Quiconque a déjà cherché à creuser un sujet sur Wikipédia le sait : se plonger dans une question mène invariablement à une centaine d'autres. Et l'étude de cette série convergente ouvrit dans l'esprit d'Euler un nombre considérables d'onglets, parmi lesquels le développement de la première vraie théorie des séries divergentes, exposée dans un article intitulé De seriebus divergentibus 9 .
Assez notable est la controverse sur la série \(1 - 1 + 1 - 1 + 1 - 1 +...\) dont la somme a été donnée par Leibniz comme étant \(\frac12\text{,}\) bien que d’autres ne soient pas d’accord. Personne n’a encore assigné de valeur à cette somme, et donc la controverse porte sur la question de savoir si les séries de ce type ont une somme. La compréhension de cette question réside dans le mot "somme"; cette idée, si on la conçoit ainsi –la somme d’une série est la quantité dont on s’approche d’autant plus qu’on ajoute plus de termes– ne vaut que pour les séries convergentes, et nous devrions en général abandonner cette idée pour des sommes de séries divergentes.

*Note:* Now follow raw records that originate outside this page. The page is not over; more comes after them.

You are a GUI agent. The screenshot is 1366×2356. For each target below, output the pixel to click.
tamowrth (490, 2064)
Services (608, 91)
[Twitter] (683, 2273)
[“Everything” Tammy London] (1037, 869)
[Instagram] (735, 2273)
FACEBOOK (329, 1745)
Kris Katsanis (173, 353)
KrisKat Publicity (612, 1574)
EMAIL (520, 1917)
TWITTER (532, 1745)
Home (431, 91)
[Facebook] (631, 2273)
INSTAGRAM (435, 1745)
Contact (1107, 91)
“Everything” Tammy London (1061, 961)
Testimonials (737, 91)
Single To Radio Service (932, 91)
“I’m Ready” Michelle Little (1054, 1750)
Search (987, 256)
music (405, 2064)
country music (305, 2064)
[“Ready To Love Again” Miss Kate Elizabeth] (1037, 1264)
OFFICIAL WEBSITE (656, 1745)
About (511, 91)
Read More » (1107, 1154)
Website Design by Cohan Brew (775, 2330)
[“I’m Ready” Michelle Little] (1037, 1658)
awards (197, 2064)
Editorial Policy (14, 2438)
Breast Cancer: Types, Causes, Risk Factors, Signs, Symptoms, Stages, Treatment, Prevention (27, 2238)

On ne saurait donc reprocher à ceux qui définissent la somme ainsi d'affirmer qu'ils ne peuvent assigner une somme à la série.
D'un autre côté, puisqu'en analyse les séries proviennent del'expansion de fractions ou de quantités irrationnelles 10 , il sera permissible dans un calcul de substituer à la série la quantité dont elle est le développement.
―Leonhard Euler, De seriebus divergentibus.
Il était donc clair pour Euler que la définition d'une série divergente est avant tout affaire de convention, et de choix de définition: c'est l'approche qu'on a suivi jusqu'ici, et elle est naturelle en mathématiques contemporaines.
Mais l'idée que les symboles et termes mathématiques n'ont pas de sens intrinsèque, naturel, et doivent être définis, est une innovation du XXème siècle: à l'époque d'Euler, on ne se demandait pas "Comment définir 1-1+1-1..." (donc, on a le choix) mais "Qu'est 1-1+1-1..." dans l'absolu. Euler, en ce sens commen en bien d'autres, avait quelques longueurs d'avance.
Par la suite, bien que basé sur cette même idée de définitions précises, le développement rigoureux de l'analyse au XIXème siècle, notamment par Cauchy et Abel, exorcisa complètement l'étude des séries divergentes, et le projet d'Euler se perdit.
Il y gagna de plus la réputation d'avoir une attitude assez...disons, détendue du point de vue des justifications de ses extraordinaires intuitions. Ce n'est pas faux, mais cela ne reflète en fait que les mathématiques de son temps: son seul crime a été de repousser leurs limites plus loin que quiconque.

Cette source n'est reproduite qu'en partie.